NotOKCupid

“It was really nice to meet you, too,” I say.

I open my arms wide.  I think I’m communicating the universal sign for ‘Hug.’  I’m a Hugger.

I lean in for a Long Distance Hug (head and arm as far apart as possible) when suddenly, a mouth comes towards me.   I dodge it, but it’s coming…headed right at me.   I stick my hand out like a ‘Stop’ signal.

“Text me sometime!” I say as I race to my car.

CAN WE APPROPRIATELY CALL THIS “AWKWARD?”

I’ll never hear from him again.  I feel bad.  He feels humiliated.  It’s all over.  A pleasant conversation ruined by missed signals.  He didn’t get the “I like you, but we’re not going there” memo.  He is clueless. He is a man.

I never really wanted to partake in Online Dating, but it’s all the rage with the kids these days…and by “kids,” I mean people in their 40’s.  I’ve worked in digital mediums for 16 years, I’ve had this blog for 9 years, and I love the Internet. That said, I can’t make the online dating thing work.

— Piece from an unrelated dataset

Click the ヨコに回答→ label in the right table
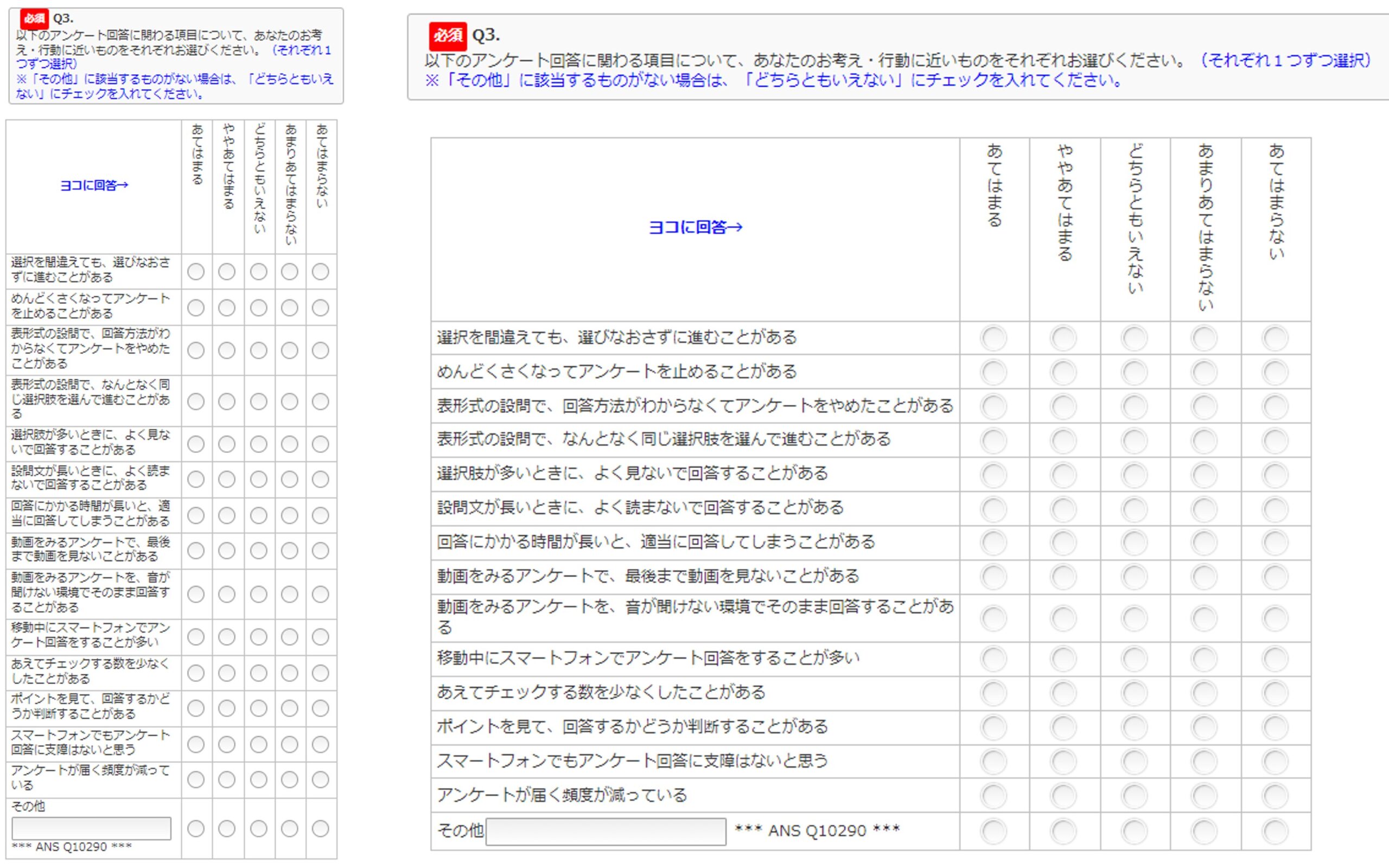 (x=694, y=227)
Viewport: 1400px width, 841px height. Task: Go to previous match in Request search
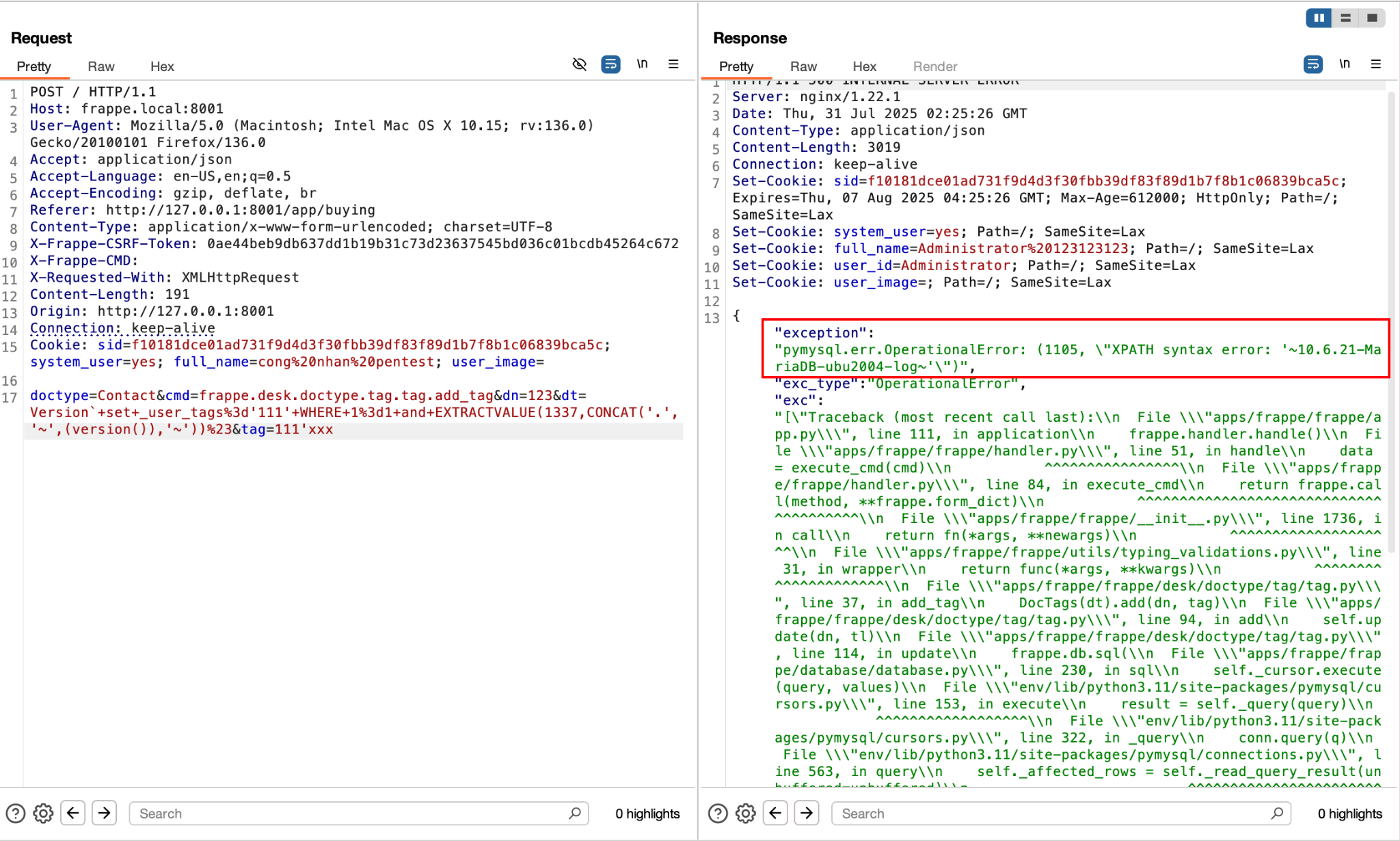tap(73, 813)
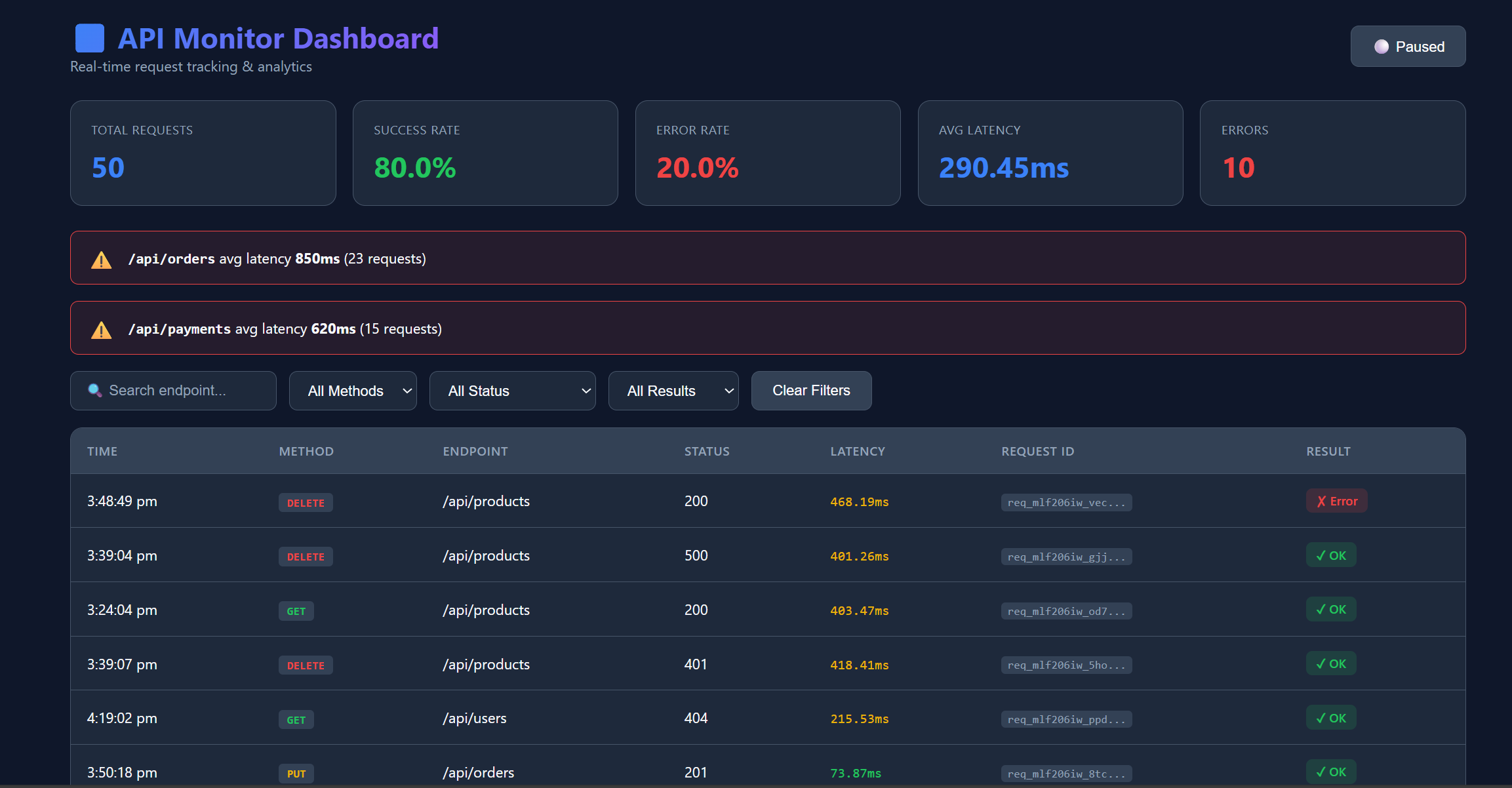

“If there’s no chemistry, you make a run for it,” said a friend.

Basically, if I’m not interested in having a tongue in my mouth within the hour, I need to have my phone ring with a faked emergency or find a window in the bathroom.  It’s 2012 and everyone wants nookie and they want it NOW!

After delivering several more Heisman trophies I’ve decided that I need to meet people in the Real World.  In RL you can reject someone before any damage is done.

For the record, I’m not saying I’m all that great. I’m 40. Somehow, mouths coming at me doesn’t make me feel desirable.  Now I know how that last bits of Trader Joe’s chips feel like when I make my 2:00 AM hunger pangs strike…WHAT AM I?  A BUNCH OF LEFTOVER CHIPS?!

“That’s how it is in America,” said my Japanese friend.  “You guys are so fast. It’s crazy.”  Maybe I’m Japanese.

Just for today, I don’t think Internet Dating isn’t for me.